● **WORK REQUIRED**:
The expected output is exactly the lines below, starting at the line with "Collapse the admin menu" and ending at the line with "Open Microsoft Word", both included; no other line belongs in it.

● **RECORDED INFORMATION**:
****************************************

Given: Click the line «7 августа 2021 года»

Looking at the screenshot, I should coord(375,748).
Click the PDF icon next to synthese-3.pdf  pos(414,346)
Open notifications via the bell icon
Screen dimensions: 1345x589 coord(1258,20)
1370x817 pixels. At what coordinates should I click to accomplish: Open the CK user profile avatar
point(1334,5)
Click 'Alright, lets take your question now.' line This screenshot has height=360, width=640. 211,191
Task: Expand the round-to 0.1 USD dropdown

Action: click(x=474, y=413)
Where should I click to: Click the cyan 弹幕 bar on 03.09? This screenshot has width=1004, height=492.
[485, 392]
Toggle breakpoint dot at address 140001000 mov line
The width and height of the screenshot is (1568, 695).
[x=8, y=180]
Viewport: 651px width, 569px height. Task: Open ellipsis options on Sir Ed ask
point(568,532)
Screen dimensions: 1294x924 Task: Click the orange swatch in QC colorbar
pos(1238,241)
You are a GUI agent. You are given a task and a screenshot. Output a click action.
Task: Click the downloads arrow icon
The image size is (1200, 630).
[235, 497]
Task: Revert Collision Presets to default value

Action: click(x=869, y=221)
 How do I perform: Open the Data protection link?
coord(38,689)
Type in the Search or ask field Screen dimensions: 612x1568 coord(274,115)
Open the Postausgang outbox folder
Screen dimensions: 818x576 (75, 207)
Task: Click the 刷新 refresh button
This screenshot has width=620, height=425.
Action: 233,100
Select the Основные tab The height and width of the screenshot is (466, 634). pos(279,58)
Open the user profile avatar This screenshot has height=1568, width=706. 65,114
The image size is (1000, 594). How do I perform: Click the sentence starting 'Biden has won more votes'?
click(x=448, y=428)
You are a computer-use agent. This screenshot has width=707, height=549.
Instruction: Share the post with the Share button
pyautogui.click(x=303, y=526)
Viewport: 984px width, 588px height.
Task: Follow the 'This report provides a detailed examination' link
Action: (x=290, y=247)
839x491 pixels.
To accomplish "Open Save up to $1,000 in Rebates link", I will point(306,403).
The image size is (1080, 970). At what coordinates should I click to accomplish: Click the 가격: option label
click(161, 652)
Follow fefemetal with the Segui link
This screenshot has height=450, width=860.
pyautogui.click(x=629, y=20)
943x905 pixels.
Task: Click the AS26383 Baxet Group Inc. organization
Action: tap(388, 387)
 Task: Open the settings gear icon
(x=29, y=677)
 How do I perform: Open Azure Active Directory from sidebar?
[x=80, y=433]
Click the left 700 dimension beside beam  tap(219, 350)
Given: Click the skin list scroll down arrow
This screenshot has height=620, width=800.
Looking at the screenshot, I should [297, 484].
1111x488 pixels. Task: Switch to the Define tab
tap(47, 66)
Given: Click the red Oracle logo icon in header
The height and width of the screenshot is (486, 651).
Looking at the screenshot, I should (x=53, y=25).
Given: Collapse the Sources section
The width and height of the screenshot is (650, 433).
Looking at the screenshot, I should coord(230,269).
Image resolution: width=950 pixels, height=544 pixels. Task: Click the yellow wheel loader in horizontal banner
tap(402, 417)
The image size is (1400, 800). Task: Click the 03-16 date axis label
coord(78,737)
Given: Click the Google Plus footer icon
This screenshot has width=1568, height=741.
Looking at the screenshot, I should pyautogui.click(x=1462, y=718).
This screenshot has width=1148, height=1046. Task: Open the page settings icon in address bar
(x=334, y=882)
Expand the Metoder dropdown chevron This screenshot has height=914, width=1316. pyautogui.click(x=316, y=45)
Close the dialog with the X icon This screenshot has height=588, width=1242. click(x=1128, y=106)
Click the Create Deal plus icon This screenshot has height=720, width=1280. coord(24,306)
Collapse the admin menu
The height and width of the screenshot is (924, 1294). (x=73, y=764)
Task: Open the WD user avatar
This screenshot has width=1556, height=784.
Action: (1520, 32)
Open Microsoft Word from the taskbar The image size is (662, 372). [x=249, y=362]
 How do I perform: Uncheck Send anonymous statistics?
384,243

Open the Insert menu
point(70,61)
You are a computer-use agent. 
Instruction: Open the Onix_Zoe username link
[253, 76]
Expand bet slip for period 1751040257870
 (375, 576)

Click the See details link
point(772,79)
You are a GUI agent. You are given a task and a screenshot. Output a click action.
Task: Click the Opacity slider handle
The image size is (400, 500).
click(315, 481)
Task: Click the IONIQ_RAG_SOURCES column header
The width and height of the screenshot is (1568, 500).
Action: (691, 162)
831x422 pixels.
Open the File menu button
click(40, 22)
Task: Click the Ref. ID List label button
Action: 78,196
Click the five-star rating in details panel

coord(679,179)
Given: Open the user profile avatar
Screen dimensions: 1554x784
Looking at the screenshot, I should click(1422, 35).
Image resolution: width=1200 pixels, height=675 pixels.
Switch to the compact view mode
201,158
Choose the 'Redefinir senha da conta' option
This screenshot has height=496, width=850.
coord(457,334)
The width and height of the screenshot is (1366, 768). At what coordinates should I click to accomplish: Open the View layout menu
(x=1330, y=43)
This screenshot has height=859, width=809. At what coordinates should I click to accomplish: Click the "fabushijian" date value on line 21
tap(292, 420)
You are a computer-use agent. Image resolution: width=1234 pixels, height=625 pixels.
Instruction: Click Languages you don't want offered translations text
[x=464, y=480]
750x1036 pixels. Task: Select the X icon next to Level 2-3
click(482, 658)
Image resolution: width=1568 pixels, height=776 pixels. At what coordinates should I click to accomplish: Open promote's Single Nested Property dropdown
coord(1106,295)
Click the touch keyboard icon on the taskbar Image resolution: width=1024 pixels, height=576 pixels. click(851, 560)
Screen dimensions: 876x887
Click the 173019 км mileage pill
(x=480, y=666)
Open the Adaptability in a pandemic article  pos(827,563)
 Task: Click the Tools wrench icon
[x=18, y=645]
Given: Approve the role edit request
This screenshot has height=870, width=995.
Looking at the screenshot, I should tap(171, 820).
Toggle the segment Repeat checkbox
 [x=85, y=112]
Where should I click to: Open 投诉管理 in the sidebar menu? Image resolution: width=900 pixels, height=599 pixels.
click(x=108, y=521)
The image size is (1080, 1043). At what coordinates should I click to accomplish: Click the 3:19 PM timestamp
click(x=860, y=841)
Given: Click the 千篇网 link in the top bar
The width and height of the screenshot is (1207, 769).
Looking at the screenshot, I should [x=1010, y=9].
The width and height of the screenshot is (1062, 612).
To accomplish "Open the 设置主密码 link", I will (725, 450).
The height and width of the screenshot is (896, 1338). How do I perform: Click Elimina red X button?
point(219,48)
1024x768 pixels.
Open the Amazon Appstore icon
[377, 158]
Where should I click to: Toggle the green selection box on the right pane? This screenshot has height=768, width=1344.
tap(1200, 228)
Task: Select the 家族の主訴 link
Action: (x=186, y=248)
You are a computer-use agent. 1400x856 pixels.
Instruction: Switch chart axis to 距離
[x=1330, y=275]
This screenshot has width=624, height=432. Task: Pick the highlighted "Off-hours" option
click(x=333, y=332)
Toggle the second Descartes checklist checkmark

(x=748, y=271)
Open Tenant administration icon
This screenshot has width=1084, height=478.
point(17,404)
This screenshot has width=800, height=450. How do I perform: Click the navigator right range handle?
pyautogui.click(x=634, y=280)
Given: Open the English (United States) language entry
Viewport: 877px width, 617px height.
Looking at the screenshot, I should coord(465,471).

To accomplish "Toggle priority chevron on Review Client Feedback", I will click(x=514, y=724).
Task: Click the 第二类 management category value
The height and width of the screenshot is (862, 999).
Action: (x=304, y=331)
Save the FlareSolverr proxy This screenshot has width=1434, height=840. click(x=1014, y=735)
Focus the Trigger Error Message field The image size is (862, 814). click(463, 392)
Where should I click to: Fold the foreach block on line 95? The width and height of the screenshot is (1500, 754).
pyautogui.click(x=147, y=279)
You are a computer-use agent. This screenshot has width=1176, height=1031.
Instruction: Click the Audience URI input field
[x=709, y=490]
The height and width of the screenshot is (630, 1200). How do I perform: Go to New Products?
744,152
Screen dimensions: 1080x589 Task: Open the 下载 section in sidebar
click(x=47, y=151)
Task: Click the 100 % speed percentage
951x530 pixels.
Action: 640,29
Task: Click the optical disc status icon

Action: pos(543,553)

****************************************

● **THE COMPLETED TASK**:
Collapse the admin menu
The height and width of the screenshot is (924, 1294). (x=73, y=764)
Task: Open the WD user avatar
This screenshot has width=1556, height=784.
Action: (1520, 32)
Open Microsoft Word from the taskbar The image size is (662, 372). [x=249, y=362]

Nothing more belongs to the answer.